Retracting Instead Of Reacting.
Updated: Sep 12, 2019
It's as simple as it sounds, yet one of the hardest things to do as a human being. We see something we don't like, or something that doesn't resonate with us - and there's this itch to react. I'm so fucking sick of it. Trying to retract and go over the situation objectively is going to give the best outcome. Clearly. "Hindsight is always 20/20". Reacting is easy, and it feels good in the moment. But what about when the dust settles? What have your words and actions done to benefit the situation? What has it done to help you move onto a better state of being? Retracting is difficult, but it's just another muscle that needs to be exercised and disciplined in order to grow and progress to its healthiest potential. When we make a conscious effort to understand more than being understood, more than being seen, more than being heard ... we vibrate higher. We align ourselves to our highest potential. We give ourselves the opportunity IN THAT MOMENT to be better. Anger is a divine emotion, when it's directed properly. The misuse, and the abuse of our emotions are what tether us to one state of being. Ask questions. Reflect.
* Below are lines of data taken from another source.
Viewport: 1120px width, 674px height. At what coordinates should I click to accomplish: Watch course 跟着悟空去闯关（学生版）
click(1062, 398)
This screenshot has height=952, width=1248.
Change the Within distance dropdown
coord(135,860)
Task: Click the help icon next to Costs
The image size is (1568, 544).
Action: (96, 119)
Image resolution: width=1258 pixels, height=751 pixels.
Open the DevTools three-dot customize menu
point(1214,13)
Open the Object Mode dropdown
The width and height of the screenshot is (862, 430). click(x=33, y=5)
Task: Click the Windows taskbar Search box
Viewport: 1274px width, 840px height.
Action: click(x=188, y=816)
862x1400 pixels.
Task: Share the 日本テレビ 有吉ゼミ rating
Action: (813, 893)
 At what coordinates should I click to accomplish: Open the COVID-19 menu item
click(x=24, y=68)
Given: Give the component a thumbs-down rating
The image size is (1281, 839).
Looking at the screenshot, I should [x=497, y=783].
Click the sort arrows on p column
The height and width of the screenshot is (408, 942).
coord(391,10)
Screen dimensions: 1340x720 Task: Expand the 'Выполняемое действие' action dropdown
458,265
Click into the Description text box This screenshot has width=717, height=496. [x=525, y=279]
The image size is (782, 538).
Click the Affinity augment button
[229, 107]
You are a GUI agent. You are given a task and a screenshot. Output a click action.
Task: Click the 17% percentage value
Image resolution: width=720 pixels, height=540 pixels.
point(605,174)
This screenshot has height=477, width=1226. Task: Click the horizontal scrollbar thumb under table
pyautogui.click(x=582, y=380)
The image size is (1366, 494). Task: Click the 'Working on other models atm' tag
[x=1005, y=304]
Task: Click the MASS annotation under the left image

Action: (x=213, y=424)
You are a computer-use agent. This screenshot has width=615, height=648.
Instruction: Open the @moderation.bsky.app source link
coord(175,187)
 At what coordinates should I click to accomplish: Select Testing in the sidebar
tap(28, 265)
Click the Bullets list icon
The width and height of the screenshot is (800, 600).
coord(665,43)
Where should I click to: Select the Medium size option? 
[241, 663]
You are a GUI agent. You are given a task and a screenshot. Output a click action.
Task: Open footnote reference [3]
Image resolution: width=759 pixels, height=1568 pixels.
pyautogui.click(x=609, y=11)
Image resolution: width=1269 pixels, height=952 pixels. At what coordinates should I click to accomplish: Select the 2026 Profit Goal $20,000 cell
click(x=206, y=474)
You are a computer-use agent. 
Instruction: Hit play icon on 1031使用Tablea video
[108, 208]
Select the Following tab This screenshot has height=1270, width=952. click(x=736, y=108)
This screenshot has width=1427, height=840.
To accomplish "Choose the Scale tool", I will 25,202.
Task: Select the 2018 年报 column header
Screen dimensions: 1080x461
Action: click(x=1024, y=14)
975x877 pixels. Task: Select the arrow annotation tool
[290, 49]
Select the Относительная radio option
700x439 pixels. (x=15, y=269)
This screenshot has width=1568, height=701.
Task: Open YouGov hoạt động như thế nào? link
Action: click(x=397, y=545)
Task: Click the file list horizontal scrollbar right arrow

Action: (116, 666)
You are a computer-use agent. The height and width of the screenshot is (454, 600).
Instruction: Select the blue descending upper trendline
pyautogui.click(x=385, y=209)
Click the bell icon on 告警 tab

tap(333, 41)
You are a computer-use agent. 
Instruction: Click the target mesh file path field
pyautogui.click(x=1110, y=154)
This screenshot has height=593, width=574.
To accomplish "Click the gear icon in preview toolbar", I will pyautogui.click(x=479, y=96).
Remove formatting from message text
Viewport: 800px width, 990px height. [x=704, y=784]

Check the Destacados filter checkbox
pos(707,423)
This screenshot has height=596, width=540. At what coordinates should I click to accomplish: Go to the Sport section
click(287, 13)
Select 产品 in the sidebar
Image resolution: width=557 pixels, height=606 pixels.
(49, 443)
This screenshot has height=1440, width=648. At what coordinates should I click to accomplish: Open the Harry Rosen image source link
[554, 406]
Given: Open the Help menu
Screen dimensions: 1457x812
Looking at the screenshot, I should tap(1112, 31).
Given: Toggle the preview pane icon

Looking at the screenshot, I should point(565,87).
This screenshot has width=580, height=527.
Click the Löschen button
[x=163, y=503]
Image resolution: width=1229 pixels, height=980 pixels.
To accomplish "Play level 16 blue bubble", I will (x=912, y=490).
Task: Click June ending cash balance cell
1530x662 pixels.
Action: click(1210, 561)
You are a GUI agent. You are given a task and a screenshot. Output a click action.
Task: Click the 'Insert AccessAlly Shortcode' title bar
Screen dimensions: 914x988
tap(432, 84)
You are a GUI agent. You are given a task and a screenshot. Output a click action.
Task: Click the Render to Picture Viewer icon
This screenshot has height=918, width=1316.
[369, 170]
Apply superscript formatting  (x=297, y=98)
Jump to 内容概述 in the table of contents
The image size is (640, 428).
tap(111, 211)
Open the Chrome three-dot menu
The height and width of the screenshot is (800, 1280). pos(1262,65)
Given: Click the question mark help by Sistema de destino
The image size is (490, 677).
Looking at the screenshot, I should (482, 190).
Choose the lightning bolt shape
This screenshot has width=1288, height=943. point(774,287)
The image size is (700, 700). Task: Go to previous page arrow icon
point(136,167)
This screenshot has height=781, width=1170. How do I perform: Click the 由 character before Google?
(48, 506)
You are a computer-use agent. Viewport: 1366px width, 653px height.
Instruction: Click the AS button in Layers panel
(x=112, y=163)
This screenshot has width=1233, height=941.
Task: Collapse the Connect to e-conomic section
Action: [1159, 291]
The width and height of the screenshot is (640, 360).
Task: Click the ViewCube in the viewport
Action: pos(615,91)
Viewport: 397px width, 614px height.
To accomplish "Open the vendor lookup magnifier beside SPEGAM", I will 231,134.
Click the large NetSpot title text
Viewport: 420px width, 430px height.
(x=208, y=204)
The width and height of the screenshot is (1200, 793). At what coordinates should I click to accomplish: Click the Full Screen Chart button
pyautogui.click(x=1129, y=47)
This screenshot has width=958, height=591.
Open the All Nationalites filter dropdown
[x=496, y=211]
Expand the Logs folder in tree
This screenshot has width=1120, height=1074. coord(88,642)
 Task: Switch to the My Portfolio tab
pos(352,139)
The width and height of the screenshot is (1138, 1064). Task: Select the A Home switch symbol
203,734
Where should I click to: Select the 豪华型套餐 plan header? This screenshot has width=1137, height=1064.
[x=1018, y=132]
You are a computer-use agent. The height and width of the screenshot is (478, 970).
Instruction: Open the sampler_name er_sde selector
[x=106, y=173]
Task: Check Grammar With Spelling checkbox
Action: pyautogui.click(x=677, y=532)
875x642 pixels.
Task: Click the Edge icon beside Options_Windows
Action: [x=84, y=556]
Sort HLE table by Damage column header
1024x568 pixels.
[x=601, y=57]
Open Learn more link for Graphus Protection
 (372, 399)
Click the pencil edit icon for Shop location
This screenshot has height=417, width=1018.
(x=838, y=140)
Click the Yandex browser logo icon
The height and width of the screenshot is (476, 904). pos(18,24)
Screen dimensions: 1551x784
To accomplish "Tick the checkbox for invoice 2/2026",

Don't limit yourself by allowing a temporary emotion to control you. UNDERSTAND WHERE IT'S DERIVING FROM. Sometime's you're going to be the asshole in the situation, sometimes the outside source is just looking for a reaction to begin with based off unsettled business within themselves. It is your job to find what does resonate in that situation, instead of allowing what does not resonate spoil the lesson encased in the experience.